Haus bezahlt, Kinder groß – was will man mehr. Auch Demografie oder Altersbilder sind Themen, bei denen ich kein Gehör finde. Dass Frauen 40Plus in der medialen Öffentlichkeit quasi verschwinden und in der Werbung in der Hauptsache für Artikel hergenommen werden, die wider den körperlichen Verfall sind (gegen Blasenschwäche, Gelenkschmerzen, Schlafstörungen, Vergesslichkeit u.a.m.), ist so – aber lange kein Grund etwas daran ändern zu wollen.  Es gibt vieles – so der Tenor -, was nicht wirklich gut ist, aber warum etwas ändern wollen, wenn der eigene Spielraum groß genug und das Leben so schön ist?

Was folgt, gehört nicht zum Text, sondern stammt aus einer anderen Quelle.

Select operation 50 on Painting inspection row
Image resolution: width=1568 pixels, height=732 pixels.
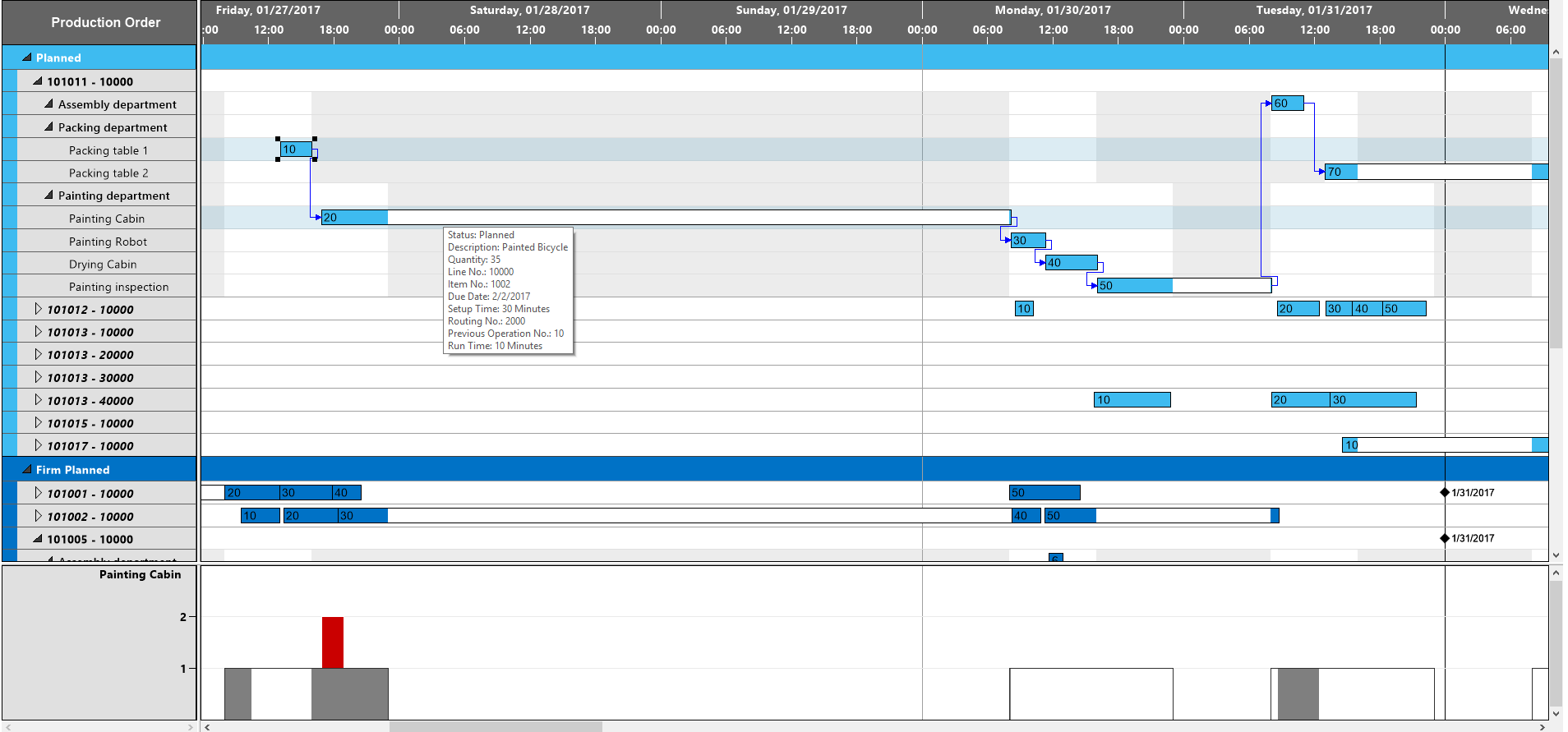tap(1134, 286)
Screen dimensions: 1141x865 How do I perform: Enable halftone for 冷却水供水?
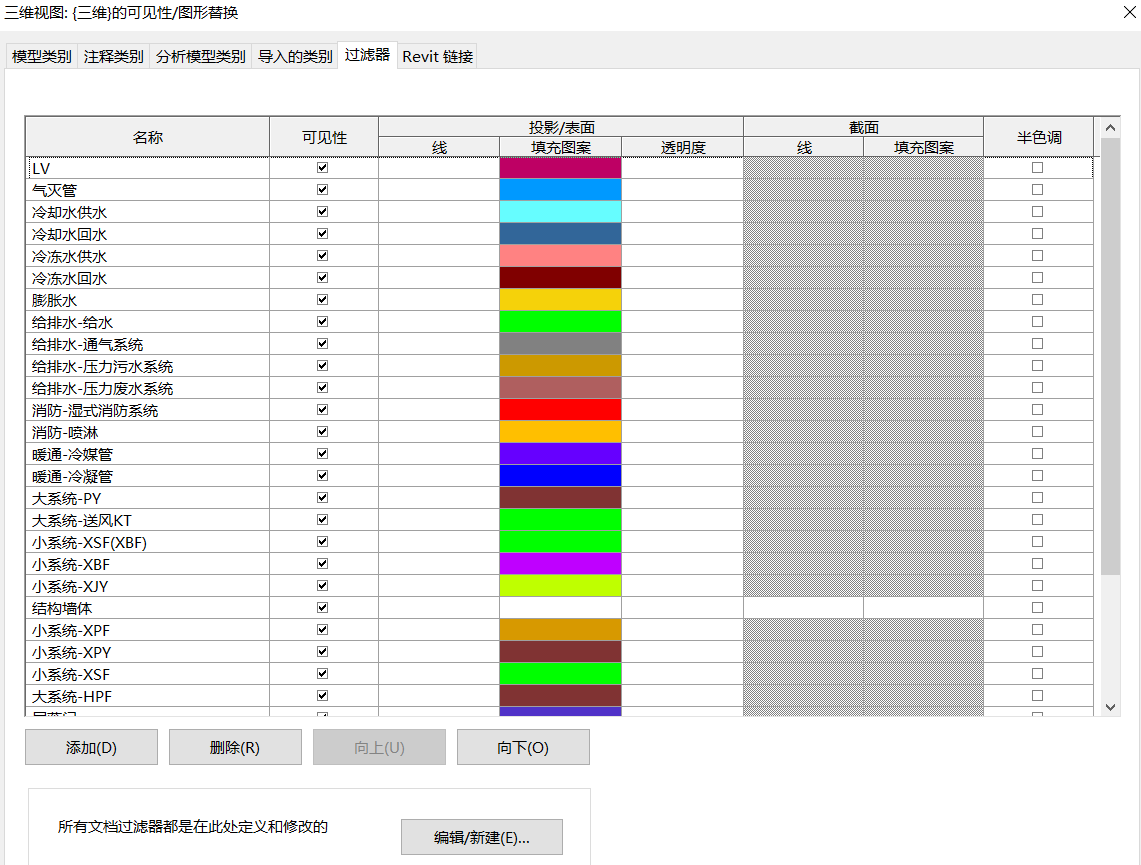click(1037, 211)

Nichtsdestotrotz ist es mir wichtig, für Änderung einzustehen. Ich betrachte es als einer meiner Aufgaben, an „Zukunft“ mitzuwirken. Welchen Boden wollen wir denn unserer Frauen-Nachfolge-Generation hinterlassen?! Einen – es wird schon irgendwie geh’n – oder einen, der Frauen Mut und Kraft gibt, ihre Bildung beruflich umzusetzen – auch mit Kindern. Die keine Angst mehr haben müssen, nach einem Leben voll Arbeit mit leeren Händen dazustehen. Die mit 40 Plus nicht mehr dem Verschwindefluch ausgesetzt sind, sondern auch medial das Bild abgeben dürfen, das Ihnen zusteht. Nämlich eins, von selbstbewussten, tollen Frauen, die für ebenso tolle Mode werben dürfen und in TV-Spots mit 40 nicht erzählen müssen, wie super die neue Binde für Blasenschwäche ist.

Wir sind es doch, die die Weichen heute für morgen stellen. Und das Bestreben, zumindest einiges besser zu hinterlassen, als man es vorgefunden hat, ist für mich ein hehres Ziel.

Ich finde, dafür sollten alle Frauen zusammenhalten – auch wenn es in einzelnen Kosmen glücklicherweise hübsch rosarot ist.

Zukunft geht alle an; mit Weltfrauen(feier)tag – oder auch ohne!